The first lesson we learned was that no matter how strapped for manpower you are, no matter how much it seems like the world will end if you don’t fill a position, compromising on the quality of talent will surely be more damaging. Second, we learned that in fixing a damaged team the key is to identify the cultural sources of the underlying problem and focus on those. Finally, we learned to use a divide and conquer approach – we would pull all the top talent into a separate team while rehabilitating the broken remaining team separately – it really helped prevent the “negativity cancer” from spreading while we were fixing things. These are simple things in retrospect, but it took a while to pull it off.

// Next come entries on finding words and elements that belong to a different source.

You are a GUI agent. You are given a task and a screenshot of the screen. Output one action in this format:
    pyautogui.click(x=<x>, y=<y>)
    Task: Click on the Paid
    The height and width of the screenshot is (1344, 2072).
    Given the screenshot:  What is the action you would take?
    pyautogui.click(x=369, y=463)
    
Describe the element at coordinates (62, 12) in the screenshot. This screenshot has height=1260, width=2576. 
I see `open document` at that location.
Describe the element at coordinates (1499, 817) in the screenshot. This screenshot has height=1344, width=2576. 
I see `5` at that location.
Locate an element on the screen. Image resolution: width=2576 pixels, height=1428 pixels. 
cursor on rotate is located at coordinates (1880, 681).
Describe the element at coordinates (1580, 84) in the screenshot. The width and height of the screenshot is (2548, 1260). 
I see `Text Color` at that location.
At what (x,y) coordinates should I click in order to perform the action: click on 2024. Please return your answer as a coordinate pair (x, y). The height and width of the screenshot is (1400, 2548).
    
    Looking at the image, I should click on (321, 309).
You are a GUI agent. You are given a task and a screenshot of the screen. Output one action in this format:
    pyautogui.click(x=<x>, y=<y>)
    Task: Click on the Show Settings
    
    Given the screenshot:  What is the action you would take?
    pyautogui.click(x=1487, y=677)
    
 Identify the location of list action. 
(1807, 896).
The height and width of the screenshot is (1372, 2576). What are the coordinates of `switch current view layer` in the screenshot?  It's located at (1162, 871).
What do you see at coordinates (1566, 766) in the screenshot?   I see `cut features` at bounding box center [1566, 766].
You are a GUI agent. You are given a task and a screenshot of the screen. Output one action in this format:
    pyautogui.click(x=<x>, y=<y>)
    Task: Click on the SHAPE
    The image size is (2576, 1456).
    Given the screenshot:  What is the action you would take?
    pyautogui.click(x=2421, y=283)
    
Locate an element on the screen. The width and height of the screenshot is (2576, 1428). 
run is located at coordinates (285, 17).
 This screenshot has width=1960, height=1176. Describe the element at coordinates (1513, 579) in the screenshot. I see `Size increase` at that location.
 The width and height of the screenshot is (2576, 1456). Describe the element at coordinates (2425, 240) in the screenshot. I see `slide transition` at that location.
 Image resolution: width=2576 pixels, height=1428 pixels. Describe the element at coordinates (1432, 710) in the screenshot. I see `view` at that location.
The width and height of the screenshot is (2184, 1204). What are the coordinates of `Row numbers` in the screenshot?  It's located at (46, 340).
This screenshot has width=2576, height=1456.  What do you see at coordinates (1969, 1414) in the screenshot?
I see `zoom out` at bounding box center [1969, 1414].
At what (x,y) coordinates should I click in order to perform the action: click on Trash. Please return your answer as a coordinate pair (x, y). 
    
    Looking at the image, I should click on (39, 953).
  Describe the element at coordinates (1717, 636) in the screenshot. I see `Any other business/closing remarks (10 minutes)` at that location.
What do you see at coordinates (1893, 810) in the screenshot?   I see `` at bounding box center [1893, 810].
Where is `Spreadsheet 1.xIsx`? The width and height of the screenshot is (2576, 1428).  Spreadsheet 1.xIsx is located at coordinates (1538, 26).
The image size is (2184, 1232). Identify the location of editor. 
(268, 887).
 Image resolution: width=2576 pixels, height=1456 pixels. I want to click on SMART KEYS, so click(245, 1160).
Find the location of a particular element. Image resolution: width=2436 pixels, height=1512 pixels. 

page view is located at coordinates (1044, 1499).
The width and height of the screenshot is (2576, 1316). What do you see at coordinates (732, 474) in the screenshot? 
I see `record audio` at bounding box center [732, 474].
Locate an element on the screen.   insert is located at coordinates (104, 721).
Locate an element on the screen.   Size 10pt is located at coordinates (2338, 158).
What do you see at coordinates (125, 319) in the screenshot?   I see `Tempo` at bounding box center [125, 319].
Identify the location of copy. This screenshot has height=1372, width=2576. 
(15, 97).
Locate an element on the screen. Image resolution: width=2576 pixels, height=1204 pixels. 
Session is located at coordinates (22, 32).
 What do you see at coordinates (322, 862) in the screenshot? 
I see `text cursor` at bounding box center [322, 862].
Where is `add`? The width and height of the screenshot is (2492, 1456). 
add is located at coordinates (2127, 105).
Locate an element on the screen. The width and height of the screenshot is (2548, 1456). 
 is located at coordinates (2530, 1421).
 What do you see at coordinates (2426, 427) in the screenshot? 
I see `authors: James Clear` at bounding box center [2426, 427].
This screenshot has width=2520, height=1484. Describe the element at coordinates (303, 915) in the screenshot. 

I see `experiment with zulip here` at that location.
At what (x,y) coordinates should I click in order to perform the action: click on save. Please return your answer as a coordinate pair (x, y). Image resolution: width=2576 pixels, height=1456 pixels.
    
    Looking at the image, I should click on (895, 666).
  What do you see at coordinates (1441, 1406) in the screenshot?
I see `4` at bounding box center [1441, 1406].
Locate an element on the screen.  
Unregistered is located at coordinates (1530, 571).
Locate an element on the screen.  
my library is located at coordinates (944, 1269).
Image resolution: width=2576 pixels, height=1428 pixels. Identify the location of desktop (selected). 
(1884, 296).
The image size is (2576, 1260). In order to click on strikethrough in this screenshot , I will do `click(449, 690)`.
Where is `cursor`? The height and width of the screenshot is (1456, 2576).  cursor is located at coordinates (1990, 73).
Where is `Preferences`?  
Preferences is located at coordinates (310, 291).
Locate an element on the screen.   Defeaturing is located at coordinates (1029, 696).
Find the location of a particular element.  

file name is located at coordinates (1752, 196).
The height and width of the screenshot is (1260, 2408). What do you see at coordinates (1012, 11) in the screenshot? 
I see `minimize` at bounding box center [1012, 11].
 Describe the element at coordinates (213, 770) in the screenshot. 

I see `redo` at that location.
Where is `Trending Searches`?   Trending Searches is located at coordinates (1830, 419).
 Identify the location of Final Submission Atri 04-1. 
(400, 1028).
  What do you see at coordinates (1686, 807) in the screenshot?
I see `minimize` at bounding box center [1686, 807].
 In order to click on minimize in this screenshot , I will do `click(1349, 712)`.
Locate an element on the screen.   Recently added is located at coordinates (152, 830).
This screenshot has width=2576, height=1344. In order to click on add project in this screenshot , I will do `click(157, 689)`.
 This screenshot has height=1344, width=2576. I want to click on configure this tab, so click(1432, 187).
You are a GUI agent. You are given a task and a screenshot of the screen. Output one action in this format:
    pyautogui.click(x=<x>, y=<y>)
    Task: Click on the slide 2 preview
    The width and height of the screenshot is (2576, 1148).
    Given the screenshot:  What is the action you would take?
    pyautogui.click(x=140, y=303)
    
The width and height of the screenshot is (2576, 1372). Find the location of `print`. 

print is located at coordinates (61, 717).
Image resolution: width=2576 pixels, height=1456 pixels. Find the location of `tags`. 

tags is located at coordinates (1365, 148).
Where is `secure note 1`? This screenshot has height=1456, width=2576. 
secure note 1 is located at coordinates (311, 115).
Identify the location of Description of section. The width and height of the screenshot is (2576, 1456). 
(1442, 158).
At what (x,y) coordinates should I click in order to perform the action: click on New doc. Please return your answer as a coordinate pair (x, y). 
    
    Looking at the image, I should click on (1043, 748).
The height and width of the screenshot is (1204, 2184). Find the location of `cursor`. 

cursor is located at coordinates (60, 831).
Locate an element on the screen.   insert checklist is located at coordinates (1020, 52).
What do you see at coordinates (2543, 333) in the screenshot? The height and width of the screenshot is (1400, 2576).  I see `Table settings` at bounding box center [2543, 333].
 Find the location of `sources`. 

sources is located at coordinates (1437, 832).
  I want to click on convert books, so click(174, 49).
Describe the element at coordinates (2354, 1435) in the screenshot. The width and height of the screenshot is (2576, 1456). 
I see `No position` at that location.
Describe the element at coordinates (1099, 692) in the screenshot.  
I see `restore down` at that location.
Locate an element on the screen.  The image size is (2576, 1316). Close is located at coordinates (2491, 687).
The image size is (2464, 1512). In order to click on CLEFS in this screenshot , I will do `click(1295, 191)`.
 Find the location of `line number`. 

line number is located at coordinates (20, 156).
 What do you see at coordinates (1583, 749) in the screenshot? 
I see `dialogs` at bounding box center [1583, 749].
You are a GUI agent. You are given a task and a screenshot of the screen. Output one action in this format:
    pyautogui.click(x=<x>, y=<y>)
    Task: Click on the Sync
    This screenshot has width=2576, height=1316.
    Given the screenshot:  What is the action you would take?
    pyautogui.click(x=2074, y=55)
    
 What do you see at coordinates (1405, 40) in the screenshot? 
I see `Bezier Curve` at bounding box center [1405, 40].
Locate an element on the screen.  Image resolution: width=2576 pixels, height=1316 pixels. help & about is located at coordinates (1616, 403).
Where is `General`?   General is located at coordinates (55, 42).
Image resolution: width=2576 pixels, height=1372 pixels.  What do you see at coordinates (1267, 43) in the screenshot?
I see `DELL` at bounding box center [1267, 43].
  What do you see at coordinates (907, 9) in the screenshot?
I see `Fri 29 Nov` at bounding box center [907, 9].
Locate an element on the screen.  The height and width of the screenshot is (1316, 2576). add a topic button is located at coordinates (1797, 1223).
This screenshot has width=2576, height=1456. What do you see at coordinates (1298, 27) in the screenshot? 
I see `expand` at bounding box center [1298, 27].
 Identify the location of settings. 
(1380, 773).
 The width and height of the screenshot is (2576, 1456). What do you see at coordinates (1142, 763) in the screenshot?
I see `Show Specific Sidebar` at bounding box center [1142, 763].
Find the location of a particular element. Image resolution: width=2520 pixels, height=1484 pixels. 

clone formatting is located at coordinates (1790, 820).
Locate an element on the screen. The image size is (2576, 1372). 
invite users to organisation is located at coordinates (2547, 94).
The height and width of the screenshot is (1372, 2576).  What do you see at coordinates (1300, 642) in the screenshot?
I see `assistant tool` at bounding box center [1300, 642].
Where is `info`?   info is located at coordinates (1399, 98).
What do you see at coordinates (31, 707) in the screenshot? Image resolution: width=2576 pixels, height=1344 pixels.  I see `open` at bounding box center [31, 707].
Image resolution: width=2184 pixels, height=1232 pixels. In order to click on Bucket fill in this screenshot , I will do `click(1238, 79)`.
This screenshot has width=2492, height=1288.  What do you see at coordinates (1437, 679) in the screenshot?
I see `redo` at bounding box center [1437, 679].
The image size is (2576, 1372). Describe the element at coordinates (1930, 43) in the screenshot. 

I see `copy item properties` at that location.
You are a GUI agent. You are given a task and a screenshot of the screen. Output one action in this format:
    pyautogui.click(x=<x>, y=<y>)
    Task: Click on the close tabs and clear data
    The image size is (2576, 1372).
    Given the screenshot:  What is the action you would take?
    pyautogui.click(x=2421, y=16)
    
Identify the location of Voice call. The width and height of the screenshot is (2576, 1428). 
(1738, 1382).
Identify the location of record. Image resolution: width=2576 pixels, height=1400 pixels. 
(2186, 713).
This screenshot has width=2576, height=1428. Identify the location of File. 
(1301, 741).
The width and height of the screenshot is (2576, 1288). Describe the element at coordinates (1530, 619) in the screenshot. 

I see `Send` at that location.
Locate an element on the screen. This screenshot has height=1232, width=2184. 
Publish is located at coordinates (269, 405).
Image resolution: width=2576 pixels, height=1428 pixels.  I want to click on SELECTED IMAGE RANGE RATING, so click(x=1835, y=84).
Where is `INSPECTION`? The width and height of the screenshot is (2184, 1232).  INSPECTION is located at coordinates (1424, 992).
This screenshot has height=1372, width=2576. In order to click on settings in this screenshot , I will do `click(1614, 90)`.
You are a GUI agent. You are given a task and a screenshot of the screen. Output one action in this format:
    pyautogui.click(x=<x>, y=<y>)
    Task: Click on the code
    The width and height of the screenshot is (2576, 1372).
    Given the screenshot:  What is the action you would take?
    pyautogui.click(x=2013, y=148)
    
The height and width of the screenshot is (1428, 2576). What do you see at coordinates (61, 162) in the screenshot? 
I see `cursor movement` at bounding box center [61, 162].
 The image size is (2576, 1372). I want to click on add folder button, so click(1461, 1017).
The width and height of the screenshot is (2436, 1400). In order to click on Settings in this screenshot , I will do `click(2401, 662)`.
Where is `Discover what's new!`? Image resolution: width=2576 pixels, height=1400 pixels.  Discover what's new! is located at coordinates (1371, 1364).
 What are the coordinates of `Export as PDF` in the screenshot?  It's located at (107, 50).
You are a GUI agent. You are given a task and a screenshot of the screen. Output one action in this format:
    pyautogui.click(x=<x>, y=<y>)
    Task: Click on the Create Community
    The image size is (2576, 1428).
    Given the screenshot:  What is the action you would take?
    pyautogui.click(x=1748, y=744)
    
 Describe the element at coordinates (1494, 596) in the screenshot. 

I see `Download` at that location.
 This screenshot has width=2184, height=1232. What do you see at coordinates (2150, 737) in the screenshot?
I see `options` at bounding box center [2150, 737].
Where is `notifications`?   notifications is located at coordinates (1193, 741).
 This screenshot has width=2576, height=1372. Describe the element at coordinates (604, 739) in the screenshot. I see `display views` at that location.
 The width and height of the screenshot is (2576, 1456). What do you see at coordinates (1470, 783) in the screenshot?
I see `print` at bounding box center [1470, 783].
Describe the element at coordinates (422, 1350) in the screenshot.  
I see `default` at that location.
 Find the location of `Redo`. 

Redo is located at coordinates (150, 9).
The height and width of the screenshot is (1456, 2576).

One of the most revealing questions I tend to ask when interviewing potential managers is whether they’ve ever had to make the decision to fire someone. The answer and subsequent discussion usually tells you two things: first, it tells you if the person has ever had to deal with the most difficult problems in management, second it tells you if they know how to handle those problems through the process they followed. Assuming the person has ever had to hire and manage a team of a decent size for any length of time, it’s almost certain they’ve made hiring mistakes, and their answer tells you that they know how to detect and correct these mistakes. If the person simply walked into a mature team, or has had HR handle all the hiring/firing decisions for them, then they’ve been living on easy street.

The process of firing someone is always somewhat unique to each situation. That being said there are some basic principles that you should always follow:

  1. Give people plenty of notice and regular feedback. Give people several chances to improve. The actual firing should never be a surprise – if it is then you almost certainly did something wrong in setting expectations. Depending on the role the whole process should take 1-2 months (longer for senior roles.)
  2. Try to be generous with severance and leave the person in a good spot to find their next employment. I know it’s not always possible in a startup, but do what you can. It’s the decent thing to do.
  3. Take time to reassure the rest of the team and explain (with discretion) the process that was followed and why the decision was made. Letting someone go is always a huge morale hit (even if the person wasn’t well liked, it still scares people.) You need to make people understand that their job is not in danger.

Firing someone is always a brutal experience. Anyone who says otherwise is either lying or is a psychopath. That being said, it’s unfortunately a necessary evil and understanding when and why it needs to be done is essential to the success of any business.